Rewrite the stretch from "char *my_strpbrk( const" through "if(*s1==*s2ptr)" in the thread on const char pointer warnings, changing "s2ptr" to "ptr".

> _Article_
- - - - - - -

20

Doesn't const char *s means that "s is a pointer which is pointing towards a constant char " then why it is giving me this warning? I am not trying to change values.

In first function warning is return discards 'const' qualifiers from pointer target type.

and in second warning is assignment discards 'const' qualifiers from pointer target type.

I was trying to make library functions which are defined in string.h, and also tell me how to correct it.

char *my_strchr( const char *s, int c )
{
    for(;*s!='\0';s++)
       if(*s==c)
          return s; // warning

    return 0;
}



char *my_strpbrk( const char *s1, const char *s2 )
{
    char *s2ptr;

    for(;*s1!='\0';s1++)
        for(s2ptr=s2;*s2ptr!='\0';s2ptr++) //warning
           if(*s1==*s2ptr)
               return s2ptr;

    return 0;
}
4
  • 1
    Your return statement is converting const char * to char *, i.e., it's implicitly changing the type by discarding the const restriction. You can fix it by changing the function return type to const char * (or char const *), or removing const from the argument type, or you can circumvent the type system by inserting an explicit cast, i.e. return (char *)s;
    – Tom Karzes
    May 11, 2016 at 11:30
  • Sidenote: Return value of strpbrk should be pointer from string s1, not s2.
    – user694733
    May 11, 2016 at 11:33
  • 1
    "const char *s means that "s is a pointer which is pointing towards a constant char " --> No. s points to char that should not be modified. The data s points to may or may not be constant, but this function shall not attempt to change it. Look. but don't touch. May 11, 2016 at 11:35
  • @Ummair ..If any of the answers below has solved your problem, do mark any one as accepted. Read more about this here: stackoverflow.com/help/accepted-answer May 12, 2016 at 5:23

3 Answers 3

25

Doesn't const char *s means that "s is a pointer which is pointing towards a constant char"

Indeed it does. You get the warning because you are trying to convert this into a pointer pointing to a (non-constant) char. There is a rule in C saying that it is always ok to convert from pointer-to-type into pointer-to-const-type, but not the other way around.

It doesn't matter if your code tries to change the values or not. Just by using char* you tell the compiler that you want a pointer which is allowed to change values.

Most of the C standard library functions do not always make sense when it comes to "const correctness". There is for example no way to cleanly implement strchr. You will have to return (char*)s and cast away the const, which is very bad programming practice. This is the fault of the person who specified the strchr function: it is flawed by design.

- - - - - - -

> _Source excerpt_
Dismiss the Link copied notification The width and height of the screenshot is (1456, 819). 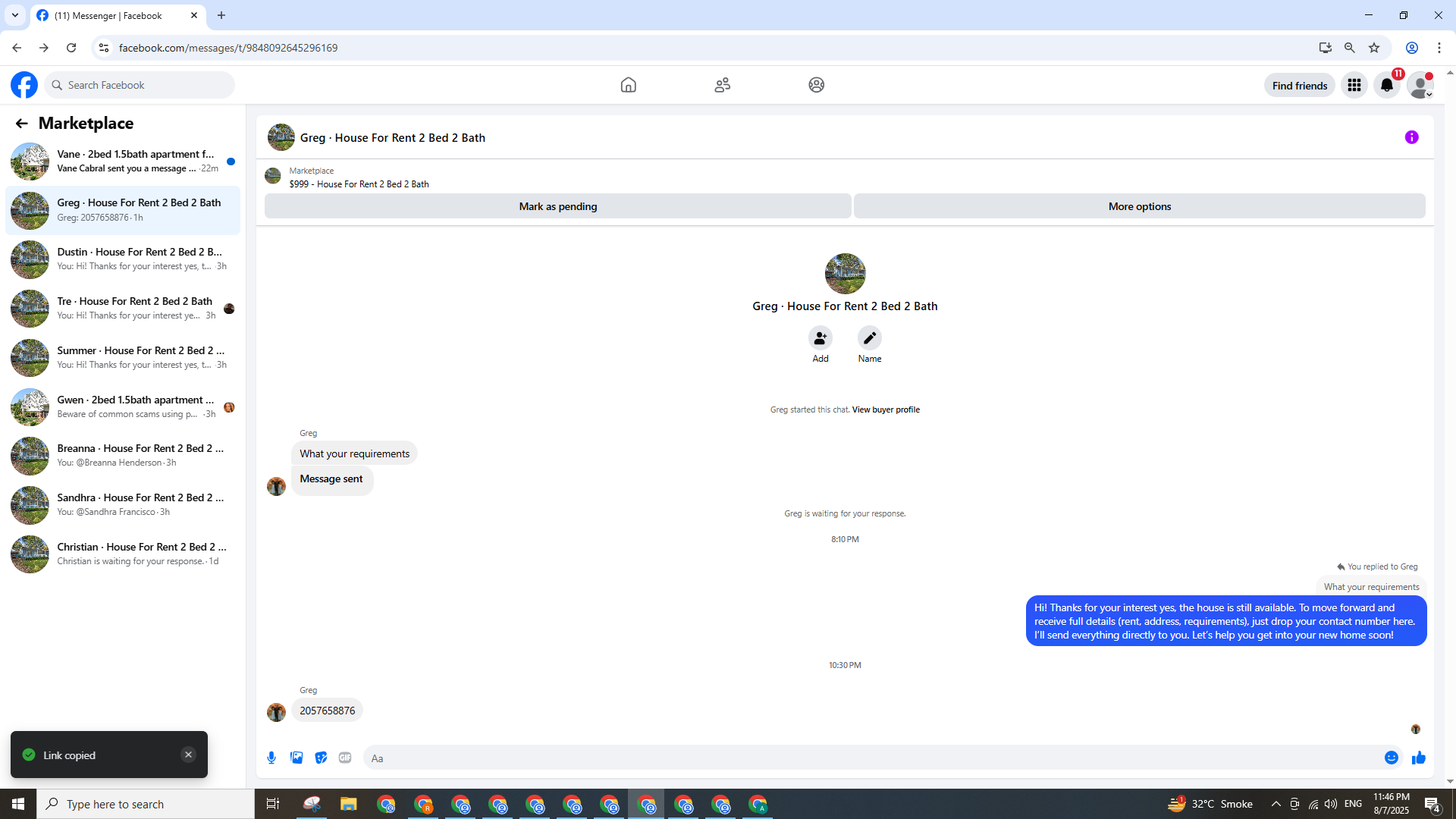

- - - - - - -

> _Response to the exercise_
char *my_strpbrk( const char *s1, const char *s2 )
{
    char *ptr;

    for(;*s1!='\0';s1++)
        for(ptr=s2;*ptr!='\0';ptr++) //warning
           if(*s1==*ptr)